● **Problem statement**: Repeat exactly, and only, the lines of the entries below from the one with "Archive (1038, 1661)" through the one with "News Releases (768, 1748)", both ends included.

Stored items:
□ □ □ □

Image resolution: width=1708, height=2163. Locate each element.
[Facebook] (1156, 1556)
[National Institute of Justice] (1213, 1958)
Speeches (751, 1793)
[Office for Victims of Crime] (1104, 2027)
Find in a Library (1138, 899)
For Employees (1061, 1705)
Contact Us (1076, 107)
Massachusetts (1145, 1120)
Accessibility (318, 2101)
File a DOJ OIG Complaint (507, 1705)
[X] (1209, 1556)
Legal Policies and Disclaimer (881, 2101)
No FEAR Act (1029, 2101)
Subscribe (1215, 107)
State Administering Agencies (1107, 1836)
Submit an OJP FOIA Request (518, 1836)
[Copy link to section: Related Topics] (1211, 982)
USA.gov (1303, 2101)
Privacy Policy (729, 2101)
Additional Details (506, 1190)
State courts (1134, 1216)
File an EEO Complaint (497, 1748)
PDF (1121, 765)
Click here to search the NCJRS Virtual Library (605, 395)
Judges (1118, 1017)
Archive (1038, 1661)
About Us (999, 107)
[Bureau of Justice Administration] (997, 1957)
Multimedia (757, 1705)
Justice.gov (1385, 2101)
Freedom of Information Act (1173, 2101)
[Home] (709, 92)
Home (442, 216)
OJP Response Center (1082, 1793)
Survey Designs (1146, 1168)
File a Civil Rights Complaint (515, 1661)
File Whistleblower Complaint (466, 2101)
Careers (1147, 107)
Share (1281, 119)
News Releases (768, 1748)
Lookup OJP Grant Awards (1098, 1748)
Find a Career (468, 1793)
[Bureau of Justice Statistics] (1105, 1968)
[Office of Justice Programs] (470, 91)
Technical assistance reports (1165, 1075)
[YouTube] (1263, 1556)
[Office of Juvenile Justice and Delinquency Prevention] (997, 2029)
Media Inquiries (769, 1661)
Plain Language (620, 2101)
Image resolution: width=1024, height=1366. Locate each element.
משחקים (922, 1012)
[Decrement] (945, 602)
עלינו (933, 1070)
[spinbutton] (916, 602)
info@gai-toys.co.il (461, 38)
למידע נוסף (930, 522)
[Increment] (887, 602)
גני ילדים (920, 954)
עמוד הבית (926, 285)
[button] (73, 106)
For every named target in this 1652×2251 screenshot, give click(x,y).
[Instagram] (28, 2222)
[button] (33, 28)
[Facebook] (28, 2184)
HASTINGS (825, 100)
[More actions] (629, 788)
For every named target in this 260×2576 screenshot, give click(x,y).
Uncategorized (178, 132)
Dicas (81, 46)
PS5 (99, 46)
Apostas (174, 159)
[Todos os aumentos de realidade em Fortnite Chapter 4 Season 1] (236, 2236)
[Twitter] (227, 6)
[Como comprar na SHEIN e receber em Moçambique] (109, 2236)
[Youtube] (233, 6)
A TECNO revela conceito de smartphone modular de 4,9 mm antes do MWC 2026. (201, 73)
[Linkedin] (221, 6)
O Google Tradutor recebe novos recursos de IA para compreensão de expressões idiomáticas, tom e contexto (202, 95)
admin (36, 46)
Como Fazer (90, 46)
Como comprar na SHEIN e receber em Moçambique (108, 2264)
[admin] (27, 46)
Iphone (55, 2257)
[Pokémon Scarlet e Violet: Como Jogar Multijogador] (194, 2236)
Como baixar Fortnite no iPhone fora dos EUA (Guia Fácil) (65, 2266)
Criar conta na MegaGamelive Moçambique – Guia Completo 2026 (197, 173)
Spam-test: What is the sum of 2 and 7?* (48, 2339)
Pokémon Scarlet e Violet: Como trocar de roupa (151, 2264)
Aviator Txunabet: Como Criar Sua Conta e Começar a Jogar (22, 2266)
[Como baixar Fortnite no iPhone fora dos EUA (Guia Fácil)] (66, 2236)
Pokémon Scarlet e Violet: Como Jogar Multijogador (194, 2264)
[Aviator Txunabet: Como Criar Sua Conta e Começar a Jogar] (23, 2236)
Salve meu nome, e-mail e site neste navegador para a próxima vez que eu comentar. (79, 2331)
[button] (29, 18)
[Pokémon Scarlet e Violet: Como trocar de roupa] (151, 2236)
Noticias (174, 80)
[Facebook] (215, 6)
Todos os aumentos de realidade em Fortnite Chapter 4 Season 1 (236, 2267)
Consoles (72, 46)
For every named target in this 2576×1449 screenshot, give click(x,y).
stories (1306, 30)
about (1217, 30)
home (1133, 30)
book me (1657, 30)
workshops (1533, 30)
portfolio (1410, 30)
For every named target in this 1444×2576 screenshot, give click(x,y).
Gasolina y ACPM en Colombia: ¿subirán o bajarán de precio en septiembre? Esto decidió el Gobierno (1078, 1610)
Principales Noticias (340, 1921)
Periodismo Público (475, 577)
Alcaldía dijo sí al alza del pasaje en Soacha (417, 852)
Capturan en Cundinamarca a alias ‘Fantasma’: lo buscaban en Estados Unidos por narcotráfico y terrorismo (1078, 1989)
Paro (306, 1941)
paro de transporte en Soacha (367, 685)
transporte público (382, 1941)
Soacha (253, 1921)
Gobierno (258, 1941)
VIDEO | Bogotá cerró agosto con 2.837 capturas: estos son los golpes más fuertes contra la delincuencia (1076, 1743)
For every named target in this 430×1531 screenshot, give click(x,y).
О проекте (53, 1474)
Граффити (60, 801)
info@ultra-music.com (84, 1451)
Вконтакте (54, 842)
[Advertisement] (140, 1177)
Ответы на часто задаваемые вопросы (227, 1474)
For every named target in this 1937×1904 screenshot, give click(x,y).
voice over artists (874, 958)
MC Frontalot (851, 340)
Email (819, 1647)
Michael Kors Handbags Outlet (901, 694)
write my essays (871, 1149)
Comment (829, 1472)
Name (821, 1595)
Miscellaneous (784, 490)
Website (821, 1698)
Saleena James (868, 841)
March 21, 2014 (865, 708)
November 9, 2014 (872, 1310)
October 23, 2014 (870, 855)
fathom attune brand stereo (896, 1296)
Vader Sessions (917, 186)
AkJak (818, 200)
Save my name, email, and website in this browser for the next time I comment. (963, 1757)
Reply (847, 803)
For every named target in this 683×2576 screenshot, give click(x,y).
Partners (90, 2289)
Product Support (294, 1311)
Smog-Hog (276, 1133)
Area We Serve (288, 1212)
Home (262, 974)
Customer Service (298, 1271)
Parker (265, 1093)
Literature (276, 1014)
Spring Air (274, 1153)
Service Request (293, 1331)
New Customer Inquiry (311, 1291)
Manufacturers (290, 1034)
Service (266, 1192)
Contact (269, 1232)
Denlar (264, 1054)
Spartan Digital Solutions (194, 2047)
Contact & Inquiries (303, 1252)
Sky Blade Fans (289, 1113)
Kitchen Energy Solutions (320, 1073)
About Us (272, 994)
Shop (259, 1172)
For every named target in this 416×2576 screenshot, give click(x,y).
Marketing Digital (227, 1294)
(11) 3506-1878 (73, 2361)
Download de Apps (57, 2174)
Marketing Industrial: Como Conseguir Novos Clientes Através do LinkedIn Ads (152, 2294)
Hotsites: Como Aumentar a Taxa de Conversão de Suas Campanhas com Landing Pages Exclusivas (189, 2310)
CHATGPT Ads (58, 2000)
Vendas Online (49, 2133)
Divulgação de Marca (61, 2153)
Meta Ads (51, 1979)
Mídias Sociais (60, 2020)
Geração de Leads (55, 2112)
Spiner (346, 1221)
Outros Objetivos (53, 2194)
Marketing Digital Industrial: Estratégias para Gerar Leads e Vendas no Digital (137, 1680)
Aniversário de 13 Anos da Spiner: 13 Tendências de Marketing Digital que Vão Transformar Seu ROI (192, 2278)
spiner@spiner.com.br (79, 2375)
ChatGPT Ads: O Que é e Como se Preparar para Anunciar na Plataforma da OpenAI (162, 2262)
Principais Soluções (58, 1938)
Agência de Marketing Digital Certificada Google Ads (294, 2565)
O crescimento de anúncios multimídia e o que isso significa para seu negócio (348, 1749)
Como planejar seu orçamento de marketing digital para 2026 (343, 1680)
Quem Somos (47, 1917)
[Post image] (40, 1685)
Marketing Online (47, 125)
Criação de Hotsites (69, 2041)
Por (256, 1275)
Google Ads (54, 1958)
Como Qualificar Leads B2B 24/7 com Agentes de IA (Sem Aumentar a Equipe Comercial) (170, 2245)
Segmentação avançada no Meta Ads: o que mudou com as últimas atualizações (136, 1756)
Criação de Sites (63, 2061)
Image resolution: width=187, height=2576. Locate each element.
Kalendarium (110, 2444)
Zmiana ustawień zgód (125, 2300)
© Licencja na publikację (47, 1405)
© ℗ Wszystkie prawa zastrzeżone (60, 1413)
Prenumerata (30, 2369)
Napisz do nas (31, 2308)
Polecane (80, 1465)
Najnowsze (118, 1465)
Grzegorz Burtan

□ □ □ □

● **Solution to this exercise**:
Archive (1038, 1661)
About Us (999, 107)
[Bureau of Justice Administration] (997, 1957)
Multimedia (757, 1705)
Justice.gov (1385, 2101)
Freedom of Information Act (1173, 2101)
[Home] (709, 92)
Home (442, 216)
OJP Response Center (1082, 1793)
Survey Designs (1146, 1168)
File a Civil Rights Complaint (515, 1661)
File Whistleblower Complaint (466, 2101)
Careers (1147, 107)
Share (1281, 119)
News Releases (768, 1748)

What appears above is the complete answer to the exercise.